Sony tailored Music Unlimited for the Mexican market by adding four channels: Mexicana, reggaeton, rock and pop. "Localization is key for any of the [product launches] we do around the world," Sony Entertainment Network executive VP/COO Shawn Layden says.

Pricing and payment aren't fit to the local market, however. Pricing for Mexico is slightly less than in the United States and is in dollars: $4.49 for its access level and $8.99 for premium versus U.S. pricing of $4.99 access and $9.99 premium. In addition, customers must pay with an international credit card, as is still the case with iTunes in several Latin markets.

These restrictions, however, should ease in time, as the market matures and grows.

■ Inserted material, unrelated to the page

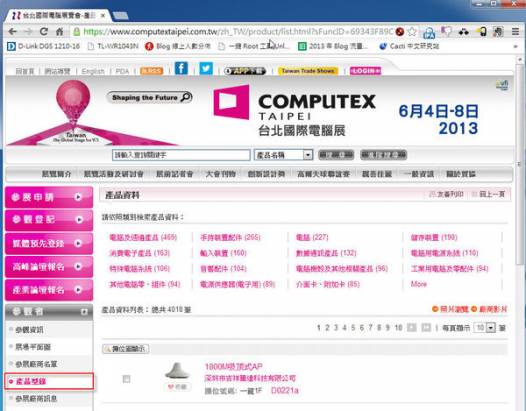Go to results page 2
526x411 pixels.
pyautogui.click(x=327, y=328)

"I can't tell you that the digital market has saved us, but that we've worked to get to this place," says Universal Music Latin Entertainment president Victor Gonzalez, who's seen iTunes sales in Mexico grow by more than 80% year to year since its launch. "It's a great result, but it's taken a lot of work to get to this point."

The most important factor, he says, is that "we have consumers who are changing their music-consuming habits. There's a generation that understands it can purchase with a prepaid card, it can download music legally, and that's great news for a country like Mexico that's growing at a fast clip. It gives us hope for other services--be it subscription services or ad revenue-supported services--who will see the potential and launch here and have results."

"We're very excited about the streaming services because we've seen how they work, mainly in Europe, and we feel there's tremendous potential," says Gabriela Martinez, senior VP of marketing at Warner Music Latin America. "We're going to do everything we can to make them a success, and seeing such important players enter the market is a super-positive symptom that indicates we're on the right path."